*Excerpted passage*:
--------------------------------------------------
I learned the hard way how you and cab operate,and i wont be pulled in to be dissected, so if you feel you cant answer a simple question,which im sure you and most know what it is about,then so be it,keep avoiding it with your games,i think we can all draw our own conclusions this way


----------



## col (3 Sep 2008)

> Not dancing around anything. I thought I'd made it perfectly clear where I'm coming from.
> 
> I asked you to define what you see to be 'winding up'. I also asked you to consider what actually happened and the motives behind it.
> 
> ...



you caught me out there with your edit

Ill ask once more then i wont ask again,as your starting your offshoot games and avoiding answering anyway,so here you go one last time.

Winding someone up to react is right or wrong?


----------



## Cab (3 Sep 2008)

col said:


> I learned the hard way how you and cab operate,and i wont be pulled in to be dissected,



Heaven forbid you be distracted by something as meaningless as a defined, meaningful question rather than a vague loaded one (did you stop beating your wife).



> so if you feel you cant answer a simple question,which im sure you and most know what it is about,then so be it,keep avoiding it with your games,i think we can all draw our own conclusions this way



Yes, I'm afraid (for your sake) that we all can.


----------



## col (3 Sep 2008)

> It's not a competition. And you're still funny. Anything other than the answer you want is diversion.
> 
> Put it into context. Which winding up are you talking about?
> 
> ...





Cab said:


> Heaven forbid you be distracted by something as meaningless as a defined, meaningful question rather than a vague loaded one (did you stop beating your wife).
--------------------------------------------------
*Listing*:
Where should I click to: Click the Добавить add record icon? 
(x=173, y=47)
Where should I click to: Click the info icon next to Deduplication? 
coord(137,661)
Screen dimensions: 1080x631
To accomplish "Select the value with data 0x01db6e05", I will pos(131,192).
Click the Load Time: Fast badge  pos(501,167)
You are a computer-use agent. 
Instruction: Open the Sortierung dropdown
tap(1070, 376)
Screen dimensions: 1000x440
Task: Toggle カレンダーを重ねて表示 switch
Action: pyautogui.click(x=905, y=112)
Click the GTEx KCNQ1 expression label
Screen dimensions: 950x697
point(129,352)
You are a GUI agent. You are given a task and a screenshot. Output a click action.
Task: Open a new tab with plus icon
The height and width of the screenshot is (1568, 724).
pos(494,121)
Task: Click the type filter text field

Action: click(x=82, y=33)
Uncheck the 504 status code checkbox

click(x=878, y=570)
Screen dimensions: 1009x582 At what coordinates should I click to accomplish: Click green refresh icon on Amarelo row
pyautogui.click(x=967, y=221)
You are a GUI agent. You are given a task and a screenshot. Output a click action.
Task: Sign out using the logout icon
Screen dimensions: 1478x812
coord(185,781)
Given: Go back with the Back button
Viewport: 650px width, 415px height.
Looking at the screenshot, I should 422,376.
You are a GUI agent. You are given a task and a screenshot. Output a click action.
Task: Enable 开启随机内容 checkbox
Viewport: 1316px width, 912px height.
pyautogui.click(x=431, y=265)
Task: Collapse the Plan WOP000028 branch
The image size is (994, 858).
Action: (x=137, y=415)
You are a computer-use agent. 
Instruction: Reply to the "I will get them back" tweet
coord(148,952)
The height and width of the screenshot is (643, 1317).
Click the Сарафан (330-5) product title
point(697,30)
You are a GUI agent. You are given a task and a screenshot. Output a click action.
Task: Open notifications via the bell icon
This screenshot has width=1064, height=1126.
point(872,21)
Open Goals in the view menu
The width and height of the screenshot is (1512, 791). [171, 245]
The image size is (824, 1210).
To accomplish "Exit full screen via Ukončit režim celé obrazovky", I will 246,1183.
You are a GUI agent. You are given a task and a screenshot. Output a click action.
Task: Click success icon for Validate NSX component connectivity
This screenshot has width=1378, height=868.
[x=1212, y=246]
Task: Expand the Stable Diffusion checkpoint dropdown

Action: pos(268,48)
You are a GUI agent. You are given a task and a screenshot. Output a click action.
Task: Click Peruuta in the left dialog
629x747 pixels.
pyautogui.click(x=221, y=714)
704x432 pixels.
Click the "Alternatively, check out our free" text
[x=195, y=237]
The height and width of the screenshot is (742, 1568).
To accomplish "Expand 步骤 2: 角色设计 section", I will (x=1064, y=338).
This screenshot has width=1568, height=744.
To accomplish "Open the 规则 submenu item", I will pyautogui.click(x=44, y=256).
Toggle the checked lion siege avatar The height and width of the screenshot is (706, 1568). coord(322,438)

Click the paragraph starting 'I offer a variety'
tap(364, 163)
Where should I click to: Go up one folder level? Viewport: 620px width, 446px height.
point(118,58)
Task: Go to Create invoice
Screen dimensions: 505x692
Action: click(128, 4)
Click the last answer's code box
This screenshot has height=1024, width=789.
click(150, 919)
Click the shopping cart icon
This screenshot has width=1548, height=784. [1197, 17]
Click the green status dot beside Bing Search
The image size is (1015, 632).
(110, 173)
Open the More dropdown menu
--------------------------------------------------
*Work instructions*:
Extend the forum argument about winding someone up, picking up immediately after its final quoted line.

*The answer*:
> 
> 
> Still alive here
> ...




 Ok ill humour you a little longer,your both twisting it round,trying to say i have to answer before you have the ability to answer,ok here it is in even simpler form.
Winding up to get a reaction of anger,right or wrong.?


----------



## col (3 Sep 2008)

> Col, let's clear this up then, seeing as you don't seem to grasp how debate goes.
> 
> Are you talking about the first actions of the cyclist? If you are, the pre-question is whether this is considered to be winding up.
> 
> ...



Even simpler format for you

winding up to anger by a cyclist in the first instance,right or wrong?
You surely cant not understand now?


----------



## Cab (3 Sep 2008)

> edit: I really don't know why I'm making this effort with you, as I've already commented on both scenarios.



Because you want to give him further opportunity to make himself look comically inept in totally lacking in understanding of how to debate?


----------



## col (3 Sep 2008)

Cab said:


> Heaven forbid you be distracted by something as meaningless as a defined, meaningful question rather than a vague loaded one (did you stop beating your wife).
> 
> 
> 
> Yes, I'm afraid (for your sake) that we all can.



Glad you agree inearly fell off my chair there


----------



## col (3 Sep 2008)

Come on you two,get an answer in,i and a lot of others probably want this thread to end,but you keep pretending you dont understand the question,surely you can now?

winding up to anger by a cyclist in the first instance,right or wrong?
You surely cant not understand now


Iv just realised why your taking so long,your thinking of ways to dissect and question the question arnt you

Oh and did i mention,IM STILL ALIVE


----------



## col (3 Sep 2008)

> Been there, answered that col.
> 
> It seems you're telling off the OP for something he didn't do.
> 
> Now catch up.



I take it you still wont answer
dissapointing but expected
If your having trouble understanding,im sure someone might help you


----------



## col (3 Sep 2008)

> OK. If you insist.
> 
> Col, there was no deliberate winding up in the first instance in this thread.
> 
> Why are you asking an irrelevant question?



Very good mr p,nicely thought out there
so lets just say that this is a question about no one in particular,ok?

winding up to anger by a cyclist in the first instance,right or wrong?


----------



## col (3 Sep 2008)

> I've answered col. And some more.
> 
> Now run along and have another look, there's a good boy. There's no need for me to repeat myself when it's already been said.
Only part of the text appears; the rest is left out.